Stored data
+ + + + +

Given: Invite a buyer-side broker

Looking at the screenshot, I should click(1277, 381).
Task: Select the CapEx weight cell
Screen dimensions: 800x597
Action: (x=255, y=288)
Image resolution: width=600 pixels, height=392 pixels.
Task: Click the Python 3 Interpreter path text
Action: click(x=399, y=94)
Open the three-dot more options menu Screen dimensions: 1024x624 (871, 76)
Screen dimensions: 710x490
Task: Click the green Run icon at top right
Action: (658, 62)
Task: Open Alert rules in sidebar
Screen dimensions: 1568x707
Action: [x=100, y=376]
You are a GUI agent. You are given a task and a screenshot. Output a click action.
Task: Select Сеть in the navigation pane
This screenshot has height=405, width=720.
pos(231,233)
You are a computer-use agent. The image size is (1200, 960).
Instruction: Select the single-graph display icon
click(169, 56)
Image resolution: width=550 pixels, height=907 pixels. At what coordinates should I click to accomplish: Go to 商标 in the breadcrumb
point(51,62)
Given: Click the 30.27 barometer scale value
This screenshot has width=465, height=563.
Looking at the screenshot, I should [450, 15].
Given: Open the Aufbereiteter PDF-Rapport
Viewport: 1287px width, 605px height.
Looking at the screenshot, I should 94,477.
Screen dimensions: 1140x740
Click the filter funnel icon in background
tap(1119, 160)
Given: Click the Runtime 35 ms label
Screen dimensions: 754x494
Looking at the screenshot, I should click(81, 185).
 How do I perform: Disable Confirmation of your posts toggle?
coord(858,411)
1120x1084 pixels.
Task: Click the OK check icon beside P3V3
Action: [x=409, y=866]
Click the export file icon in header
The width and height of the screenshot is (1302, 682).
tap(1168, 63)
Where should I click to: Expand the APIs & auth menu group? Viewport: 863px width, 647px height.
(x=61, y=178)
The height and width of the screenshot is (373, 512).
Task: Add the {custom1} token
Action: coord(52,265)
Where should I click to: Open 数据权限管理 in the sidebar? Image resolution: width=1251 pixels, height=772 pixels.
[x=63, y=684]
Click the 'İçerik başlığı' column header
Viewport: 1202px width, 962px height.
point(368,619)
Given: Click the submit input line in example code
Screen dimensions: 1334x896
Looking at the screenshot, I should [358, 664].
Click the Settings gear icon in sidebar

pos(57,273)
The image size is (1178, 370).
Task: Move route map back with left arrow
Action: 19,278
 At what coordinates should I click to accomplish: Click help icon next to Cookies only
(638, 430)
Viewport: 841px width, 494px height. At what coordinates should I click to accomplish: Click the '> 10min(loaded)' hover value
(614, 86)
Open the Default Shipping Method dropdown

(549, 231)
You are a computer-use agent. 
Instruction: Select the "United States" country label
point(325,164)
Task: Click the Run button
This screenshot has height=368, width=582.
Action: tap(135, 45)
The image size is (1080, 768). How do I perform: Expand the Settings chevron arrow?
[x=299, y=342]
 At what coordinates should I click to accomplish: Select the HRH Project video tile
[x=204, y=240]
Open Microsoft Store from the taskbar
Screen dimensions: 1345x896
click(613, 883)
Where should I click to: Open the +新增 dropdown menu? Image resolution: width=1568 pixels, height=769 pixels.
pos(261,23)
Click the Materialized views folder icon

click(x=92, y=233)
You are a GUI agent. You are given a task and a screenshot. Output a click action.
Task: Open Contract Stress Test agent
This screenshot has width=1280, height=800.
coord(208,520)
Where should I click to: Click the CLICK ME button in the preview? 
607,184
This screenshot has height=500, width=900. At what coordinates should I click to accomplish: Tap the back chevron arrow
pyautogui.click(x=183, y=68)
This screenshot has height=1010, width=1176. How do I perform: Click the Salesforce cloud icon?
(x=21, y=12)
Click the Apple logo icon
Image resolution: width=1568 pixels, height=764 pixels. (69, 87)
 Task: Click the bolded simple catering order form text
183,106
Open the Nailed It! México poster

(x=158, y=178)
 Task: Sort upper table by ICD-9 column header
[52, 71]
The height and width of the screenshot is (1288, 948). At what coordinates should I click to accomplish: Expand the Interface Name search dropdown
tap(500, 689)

+ + + + +

* **Problem description**: Above are the entries. Output exactly the lines beginning with the line that has "Image resolution: width=550" and ending with the line that has "Open Microsoft Store from the taskbar".

* **Solution below**:
Image resolution: width=550 pixels, height=907 pixels. At what coordinates should I click to accomplish: Go to 商标 in the breadcrumb
point(51,62)
Given: Click the 30.27 barometer scale value
This screenshot has width=465, height=563.
Looking at the screenshot, I should [450, 15].
Given: Open the Aufbereiteter PDF-Rapport
Viewport: 1287px width, 605px height.
Looking at the screenshot, I should 94,477.
Screen dimensions: 1140x740
Click the filter funnel icon in background
tap(1119, 160)
Given: Click the Runtime 35 ms label
Screen dimensions: 754x494
Looking at the screenshot, I should click(81, 185).
 How do I perform: Disable Confirmation of your posts toggle?
coord(858,411)
1120x1084 pixels.
Task: Click the OK check icon beside P3V3
Action: [x=409, y=866]
Click the export file icon in header
The width and height of the screenshot is (1302, 682).
tap(1168, 63)
Where should I click to: Expand the APIs & auth menu group? Viewport: 863px width, 647px height.
(x=61, y=178)
The height and width of the screenshot is (373, 512).
Task: Add the {custom1} token
Action: coord(52,265)
Where should I click to: Open 数据权限管理 in the sidebar? Image resolution: width=1251 pixels, height=772 pixels.
[x=63, y=684]
Click the 'İçerik başlığı' column header
Viewport: 1202px width, 962px height.
point(368,619)
Given: Click the submit input line in example code
Screen dimensions: 1334x896
Looking at the screenshot, I should [358, 664].
Click the Settings gear icon in sidebar

pos(57,273)
The image size is (1178, 370).
Task: Move route map back with left arrow
Action: 19,278
 At what coordinates should I click to accomplish: Click help icon next to Cookies only
(638, 430)
Viewport: 841px width, 494px height. At what coordinates should I click to accomplish: Click the '> 10min(loaded)' hover value
(614, 86)
Open the Default Shipping Method dropdown

(549, 231)
You are a computer-use agent. 
Instruction: Select the "United States" country label
point(325,164)
Task: Click the Run button
This screenshot has height=368, width=582.
Action: tap(135, 45)
The image size is (1080, 768). How do I perform: Expand the Settings chevron arrow?
[x=299, y=342]
 At what coordinates should I click to accomplish: Select the HRH Project video tile
[x=204, y=240]
Open Microsoft Store from the taskbar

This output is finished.